Chapter 6

CHLOE

The crying woke me.

Not a loud sound. Not the kind that breaks through walls and demands attention.

This was quieter than that, buried and muffled, like someone trying very hard to keep it inside and failing.

It came through the thin wall between my bedroom and the spare room in fragments, low groans and ragged breaths and something that sounded like a name, repeated over and over until the syllables blurred into a single wounded sound.

I pushed the covers back and stood, my bare feet finding the cold floor. I didn’t think about whether this was a good idea. I didn’t weigh the pros and cons of walking into a room where a man twice my size was trapped in a nightmare. I just went.

The spare room door was still open the crack I’d left it. I pushed it wider and the light from the hallway fell across the bed in a thin stripe.
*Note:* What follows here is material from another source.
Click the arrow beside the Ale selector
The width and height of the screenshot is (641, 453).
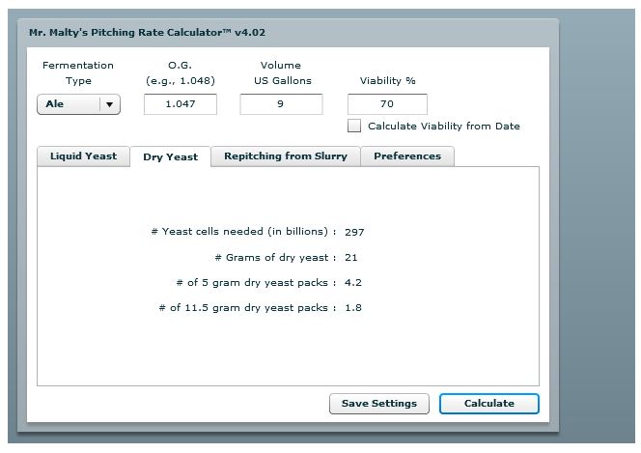tap(109, 104)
Sawyer was on his side, curled in on himself the same way he’d been on the sidewalk that first night.

His knees were drawn up, his hands fisted in the sheets, and his whole body was shaking.

Not a small tremor. A deep, full-body shudder that made the bed frame creak.

His face was pressed into the pillow and his breathing was wrong, too fast, too shallow, the panicked rhythm of a man who was somewhere else entirely.

“No,” he said into the pillow, and the word was cracked and raw. “No, no, no. Jimmy. Jimmy, stay with me. Stay with me, please.”

My heart broke clean in half.

I crossed the room in three steps and sat on the edge of the bed.

The mattress dipped under my weight and he flinched, hard, his whole body jerking away from the contact.

But I didn’t pull back. I reached for him, sliding my arms around his shoulders, pulling him toward me the way I’d pull a child who’d woken from a bad dream.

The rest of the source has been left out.